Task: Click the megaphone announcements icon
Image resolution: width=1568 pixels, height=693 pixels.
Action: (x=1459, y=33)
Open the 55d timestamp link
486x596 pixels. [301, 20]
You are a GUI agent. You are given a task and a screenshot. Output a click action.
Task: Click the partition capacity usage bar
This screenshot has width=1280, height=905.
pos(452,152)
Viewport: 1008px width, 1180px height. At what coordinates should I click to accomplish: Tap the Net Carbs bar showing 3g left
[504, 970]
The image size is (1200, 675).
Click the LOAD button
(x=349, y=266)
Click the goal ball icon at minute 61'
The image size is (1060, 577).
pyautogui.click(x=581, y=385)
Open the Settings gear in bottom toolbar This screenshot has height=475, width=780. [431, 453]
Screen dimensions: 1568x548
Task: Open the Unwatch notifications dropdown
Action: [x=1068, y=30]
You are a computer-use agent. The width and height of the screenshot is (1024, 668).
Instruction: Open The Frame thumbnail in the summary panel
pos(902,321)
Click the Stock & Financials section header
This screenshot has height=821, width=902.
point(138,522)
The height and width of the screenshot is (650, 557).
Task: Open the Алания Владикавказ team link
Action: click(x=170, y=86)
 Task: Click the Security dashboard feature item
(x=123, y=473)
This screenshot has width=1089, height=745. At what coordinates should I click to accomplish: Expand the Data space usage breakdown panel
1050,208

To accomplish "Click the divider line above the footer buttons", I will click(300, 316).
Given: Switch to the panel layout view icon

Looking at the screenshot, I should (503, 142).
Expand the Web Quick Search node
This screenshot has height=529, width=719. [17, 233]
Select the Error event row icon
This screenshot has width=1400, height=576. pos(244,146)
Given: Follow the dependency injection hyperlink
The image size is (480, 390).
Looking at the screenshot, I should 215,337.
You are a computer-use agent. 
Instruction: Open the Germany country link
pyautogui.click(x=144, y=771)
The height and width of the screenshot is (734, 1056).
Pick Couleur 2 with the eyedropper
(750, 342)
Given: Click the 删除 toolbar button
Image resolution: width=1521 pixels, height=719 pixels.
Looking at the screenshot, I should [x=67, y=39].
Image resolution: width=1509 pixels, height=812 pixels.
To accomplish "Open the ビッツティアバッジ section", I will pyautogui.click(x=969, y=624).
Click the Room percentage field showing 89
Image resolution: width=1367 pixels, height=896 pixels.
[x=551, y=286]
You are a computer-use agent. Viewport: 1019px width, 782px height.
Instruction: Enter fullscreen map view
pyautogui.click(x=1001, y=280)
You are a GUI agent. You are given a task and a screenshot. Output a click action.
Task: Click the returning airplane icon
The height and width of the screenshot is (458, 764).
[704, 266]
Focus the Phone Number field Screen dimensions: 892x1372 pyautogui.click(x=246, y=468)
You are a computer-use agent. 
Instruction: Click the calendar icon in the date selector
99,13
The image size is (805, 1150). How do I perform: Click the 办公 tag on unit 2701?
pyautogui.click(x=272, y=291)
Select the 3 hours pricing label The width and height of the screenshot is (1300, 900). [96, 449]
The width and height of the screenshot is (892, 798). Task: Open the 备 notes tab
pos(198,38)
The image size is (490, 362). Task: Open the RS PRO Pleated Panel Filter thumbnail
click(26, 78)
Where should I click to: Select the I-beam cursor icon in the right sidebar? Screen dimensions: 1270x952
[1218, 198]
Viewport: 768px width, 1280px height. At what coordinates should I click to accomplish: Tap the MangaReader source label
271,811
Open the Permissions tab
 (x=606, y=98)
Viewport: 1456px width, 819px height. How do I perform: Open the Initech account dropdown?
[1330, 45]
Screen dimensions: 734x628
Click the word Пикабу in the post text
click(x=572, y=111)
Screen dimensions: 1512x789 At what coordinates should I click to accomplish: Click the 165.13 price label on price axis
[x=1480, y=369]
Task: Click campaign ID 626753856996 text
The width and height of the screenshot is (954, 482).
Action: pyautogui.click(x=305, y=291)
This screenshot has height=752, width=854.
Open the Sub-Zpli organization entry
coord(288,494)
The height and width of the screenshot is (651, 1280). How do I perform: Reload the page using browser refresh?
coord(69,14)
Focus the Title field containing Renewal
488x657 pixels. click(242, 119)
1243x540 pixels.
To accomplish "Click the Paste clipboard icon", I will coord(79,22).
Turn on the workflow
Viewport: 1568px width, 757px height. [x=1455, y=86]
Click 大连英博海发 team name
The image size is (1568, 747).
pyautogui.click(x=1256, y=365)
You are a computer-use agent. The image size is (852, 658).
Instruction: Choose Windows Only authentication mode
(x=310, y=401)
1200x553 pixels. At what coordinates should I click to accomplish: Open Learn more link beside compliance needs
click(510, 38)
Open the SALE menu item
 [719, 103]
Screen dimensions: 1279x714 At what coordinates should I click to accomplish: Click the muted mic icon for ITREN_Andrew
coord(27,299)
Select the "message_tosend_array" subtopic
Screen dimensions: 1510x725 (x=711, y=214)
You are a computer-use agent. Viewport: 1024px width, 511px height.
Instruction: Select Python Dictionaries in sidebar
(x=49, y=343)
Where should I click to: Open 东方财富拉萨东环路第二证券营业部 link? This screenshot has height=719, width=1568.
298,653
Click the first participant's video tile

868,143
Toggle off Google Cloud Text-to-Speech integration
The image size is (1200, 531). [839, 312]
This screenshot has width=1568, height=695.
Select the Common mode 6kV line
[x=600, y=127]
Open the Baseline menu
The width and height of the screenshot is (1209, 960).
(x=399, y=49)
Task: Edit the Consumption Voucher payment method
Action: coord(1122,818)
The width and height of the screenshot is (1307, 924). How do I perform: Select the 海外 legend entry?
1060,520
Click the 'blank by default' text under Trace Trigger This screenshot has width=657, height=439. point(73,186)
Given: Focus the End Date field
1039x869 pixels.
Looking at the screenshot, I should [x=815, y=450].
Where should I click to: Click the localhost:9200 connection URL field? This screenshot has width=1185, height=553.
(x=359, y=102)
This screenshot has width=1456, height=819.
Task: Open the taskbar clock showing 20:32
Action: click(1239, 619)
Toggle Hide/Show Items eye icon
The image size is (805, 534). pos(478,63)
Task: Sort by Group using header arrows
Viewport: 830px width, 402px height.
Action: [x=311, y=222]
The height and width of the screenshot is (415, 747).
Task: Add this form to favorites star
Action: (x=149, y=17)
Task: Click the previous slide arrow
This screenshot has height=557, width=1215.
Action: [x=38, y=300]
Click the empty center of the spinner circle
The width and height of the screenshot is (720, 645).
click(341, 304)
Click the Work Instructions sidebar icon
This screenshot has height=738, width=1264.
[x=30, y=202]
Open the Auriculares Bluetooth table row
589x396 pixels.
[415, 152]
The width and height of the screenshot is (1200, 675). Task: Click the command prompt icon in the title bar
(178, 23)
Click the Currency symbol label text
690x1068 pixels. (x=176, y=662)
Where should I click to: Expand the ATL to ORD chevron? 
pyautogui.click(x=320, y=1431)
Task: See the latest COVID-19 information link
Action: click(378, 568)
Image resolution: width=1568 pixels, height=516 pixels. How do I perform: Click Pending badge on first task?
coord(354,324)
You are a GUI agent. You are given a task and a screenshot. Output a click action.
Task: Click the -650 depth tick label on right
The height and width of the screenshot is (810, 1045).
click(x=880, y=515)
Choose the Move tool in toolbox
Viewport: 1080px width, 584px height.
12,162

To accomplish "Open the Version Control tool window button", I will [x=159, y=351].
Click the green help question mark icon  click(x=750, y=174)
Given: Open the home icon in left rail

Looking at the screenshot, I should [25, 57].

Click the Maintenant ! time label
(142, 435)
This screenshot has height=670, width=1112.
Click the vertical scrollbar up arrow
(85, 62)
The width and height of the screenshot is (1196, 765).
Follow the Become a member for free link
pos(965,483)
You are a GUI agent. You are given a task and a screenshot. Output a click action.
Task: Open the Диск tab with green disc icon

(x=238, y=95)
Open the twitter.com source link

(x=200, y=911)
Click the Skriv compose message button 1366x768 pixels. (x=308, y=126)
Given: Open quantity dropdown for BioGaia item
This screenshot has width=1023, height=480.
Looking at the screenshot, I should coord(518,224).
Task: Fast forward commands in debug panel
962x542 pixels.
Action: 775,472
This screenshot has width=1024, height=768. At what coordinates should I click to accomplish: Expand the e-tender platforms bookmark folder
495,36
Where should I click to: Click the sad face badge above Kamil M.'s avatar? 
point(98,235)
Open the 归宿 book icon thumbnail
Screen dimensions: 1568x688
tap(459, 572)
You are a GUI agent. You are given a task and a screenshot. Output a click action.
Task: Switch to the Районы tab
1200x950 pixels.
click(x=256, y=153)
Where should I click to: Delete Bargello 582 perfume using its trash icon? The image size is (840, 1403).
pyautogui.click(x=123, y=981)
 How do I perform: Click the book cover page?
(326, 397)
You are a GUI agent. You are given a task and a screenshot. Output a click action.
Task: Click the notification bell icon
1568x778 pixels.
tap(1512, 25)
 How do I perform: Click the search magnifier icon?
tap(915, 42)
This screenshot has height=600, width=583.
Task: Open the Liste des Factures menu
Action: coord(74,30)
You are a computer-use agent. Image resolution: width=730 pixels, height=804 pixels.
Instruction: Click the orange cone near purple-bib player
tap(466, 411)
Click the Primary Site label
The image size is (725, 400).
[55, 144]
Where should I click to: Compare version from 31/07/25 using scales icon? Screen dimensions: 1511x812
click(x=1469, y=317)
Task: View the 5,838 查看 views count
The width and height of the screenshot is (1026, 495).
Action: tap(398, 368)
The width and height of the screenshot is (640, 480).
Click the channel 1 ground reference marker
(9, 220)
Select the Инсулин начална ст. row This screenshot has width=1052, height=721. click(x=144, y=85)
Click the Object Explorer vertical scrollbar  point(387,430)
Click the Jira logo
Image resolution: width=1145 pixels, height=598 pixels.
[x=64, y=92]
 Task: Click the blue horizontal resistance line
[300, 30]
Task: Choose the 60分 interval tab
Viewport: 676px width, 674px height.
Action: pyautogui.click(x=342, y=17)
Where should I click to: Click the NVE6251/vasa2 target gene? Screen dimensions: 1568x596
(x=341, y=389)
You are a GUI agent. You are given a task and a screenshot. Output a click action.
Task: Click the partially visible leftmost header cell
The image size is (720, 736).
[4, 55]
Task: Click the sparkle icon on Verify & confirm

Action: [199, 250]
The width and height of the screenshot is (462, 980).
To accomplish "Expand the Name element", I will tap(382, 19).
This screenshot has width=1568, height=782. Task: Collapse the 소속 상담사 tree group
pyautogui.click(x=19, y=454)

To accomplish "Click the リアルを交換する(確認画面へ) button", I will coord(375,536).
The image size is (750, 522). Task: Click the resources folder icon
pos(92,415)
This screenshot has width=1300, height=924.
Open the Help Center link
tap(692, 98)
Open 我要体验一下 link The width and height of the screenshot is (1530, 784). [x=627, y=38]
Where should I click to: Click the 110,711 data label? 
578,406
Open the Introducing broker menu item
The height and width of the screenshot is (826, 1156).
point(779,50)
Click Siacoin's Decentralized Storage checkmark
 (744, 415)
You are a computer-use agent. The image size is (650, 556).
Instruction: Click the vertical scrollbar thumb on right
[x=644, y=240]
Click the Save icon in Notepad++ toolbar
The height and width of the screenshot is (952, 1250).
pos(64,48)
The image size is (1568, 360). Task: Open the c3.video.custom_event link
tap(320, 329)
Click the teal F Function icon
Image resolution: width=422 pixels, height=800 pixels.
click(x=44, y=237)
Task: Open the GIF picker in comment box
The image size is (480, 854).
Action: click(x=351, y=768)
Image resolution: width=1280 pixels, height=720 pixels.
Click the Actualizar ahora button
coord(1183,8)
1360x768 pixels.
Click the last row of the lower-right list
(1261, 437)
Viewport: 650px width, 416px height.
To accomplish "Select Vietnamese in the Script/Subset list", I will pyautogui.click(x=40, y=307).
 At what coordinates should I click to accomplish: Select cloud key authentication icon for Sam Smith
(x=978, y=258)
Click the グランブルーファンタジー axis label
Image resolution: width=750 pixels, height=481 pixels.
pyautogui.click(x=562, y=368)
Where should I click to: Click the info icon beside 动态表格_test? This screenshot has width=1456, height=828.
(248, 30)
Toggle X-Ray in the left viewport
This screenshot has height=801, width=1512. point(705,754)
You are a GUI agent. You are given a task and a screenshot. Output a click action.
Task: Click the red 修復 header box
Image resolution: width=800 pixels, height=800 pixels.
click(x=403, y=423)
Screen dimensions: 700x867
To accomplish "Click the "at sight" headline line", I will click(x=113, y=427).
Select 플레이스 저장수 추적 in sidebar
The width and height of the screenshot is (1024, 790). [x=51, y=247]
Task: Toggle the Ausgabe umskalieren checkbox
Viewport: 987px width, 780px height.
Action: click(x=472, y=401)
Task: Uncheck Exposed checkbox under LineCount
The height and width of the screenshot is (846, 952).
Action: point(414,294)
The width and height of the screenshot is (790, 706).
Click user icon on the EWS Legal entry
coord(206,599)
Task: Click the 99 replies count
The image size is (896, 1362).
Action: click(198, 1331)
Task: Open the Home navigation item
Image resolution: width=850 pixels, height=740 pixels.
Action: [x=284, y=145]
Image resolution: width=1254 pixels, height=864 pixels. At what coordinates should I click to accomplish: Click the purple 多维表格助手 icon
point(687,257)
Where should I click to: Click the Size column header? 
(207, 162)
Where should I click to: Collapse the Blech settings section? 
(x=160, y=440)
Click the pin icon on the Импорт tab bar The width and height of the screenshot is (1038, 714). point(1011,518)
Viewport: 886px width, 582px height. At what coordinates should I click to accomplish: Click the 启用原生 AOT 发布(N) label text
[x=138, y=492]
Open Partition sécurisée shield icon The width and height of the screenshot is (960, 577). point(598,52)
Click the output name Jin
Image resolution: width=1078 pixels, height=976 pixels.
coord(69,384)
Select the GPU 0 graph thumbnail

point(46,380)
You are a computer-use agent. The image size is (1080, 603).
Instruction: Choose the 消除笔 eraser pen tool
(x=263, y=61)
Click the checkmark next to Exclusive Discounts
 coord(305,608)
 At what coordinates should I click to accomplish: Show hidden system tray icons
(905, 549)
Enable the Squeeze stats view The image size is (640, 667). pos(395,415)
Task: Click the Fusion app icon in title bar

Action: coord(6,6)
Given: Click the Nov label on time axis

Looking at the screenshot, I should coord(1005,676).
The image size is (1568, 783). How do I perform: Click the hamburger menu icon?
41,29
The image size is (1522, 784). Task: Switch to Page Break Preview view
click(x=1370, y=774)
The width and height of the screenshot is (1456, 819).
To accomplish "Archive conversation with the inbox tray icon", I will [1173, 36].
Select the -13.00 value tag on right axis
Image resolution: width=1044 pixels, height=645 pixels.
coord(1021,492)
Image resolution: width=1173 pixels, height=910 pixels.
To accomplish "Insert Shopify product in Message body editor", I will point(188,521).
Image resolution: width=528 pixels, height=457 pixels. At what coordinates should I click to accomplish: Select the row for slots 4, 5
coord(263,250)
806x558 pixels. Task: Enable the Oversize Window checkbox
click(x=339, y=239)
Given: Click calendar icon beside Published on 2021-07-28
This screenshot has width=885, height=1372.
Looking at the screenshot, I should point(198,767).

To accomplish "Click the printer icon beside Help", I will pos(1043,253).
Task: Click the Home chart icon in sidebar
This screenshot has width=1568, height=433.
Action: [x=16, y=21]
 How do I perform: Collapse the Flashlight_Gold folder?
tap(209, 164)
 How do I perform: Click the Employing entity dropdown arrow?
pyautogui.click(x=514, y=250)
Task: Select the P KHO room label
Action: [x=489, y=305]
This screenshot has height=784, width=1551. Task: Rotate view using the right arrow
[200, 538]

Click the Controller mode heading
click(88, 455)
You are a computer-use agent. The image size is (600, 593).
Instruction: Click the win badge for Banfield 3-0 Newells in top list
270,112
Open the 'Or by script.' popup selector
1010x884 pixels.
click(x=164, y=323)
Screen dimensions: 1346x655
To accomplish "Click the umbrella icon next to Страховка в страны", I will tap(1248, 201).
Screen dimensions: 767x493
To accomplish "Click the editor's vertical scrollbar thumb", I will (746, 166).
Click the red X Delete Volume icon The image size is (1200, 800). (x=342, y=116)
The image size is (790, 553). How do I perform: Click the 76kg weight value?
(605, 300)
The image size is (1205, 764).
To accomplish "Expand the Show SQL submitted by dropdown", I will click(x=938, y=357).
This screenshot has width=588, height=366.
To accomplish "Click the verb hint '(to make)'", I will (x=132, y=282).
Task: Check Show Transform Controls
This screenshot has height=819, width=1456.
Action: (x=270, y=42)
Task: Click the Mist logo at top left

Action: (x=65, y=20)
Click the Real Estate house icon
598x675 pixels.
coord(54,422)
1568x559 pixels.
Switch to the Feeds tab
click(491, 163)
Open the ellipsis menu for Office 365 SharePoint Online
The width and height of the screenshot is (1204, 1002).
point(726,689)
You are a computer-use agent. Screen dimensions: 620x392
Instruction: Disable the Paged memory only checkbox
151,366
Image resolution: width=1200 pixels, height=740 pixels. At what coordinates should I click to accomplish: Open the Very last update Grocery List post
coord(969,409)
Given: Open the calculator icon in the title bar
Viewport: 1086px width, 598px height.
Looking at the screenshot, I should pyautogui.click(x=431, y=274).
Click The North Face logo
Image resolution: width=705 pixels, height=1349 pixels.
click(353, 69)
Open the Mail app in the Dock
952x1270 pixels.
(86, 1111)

....

[Assigned task]: Would you retype exactly the lines above, from the line with "Click the red X" to the line with "This screenshot has width=588, height=366.", with both end lines kept and nothing more?

[Answer to the exercise]:
Click the red X Delete Volume icon The image size is (1200, 800). (x=342, y=116)
The image size is (790, 553). How do I perform: Click the 76kg weight value?
(605, 300)
The image size is (1205, 764).
To accomplish "Expand the Show SQL submitted by dropdown", I will click(x=938, y=357).
This screenshot has width=588, height=366.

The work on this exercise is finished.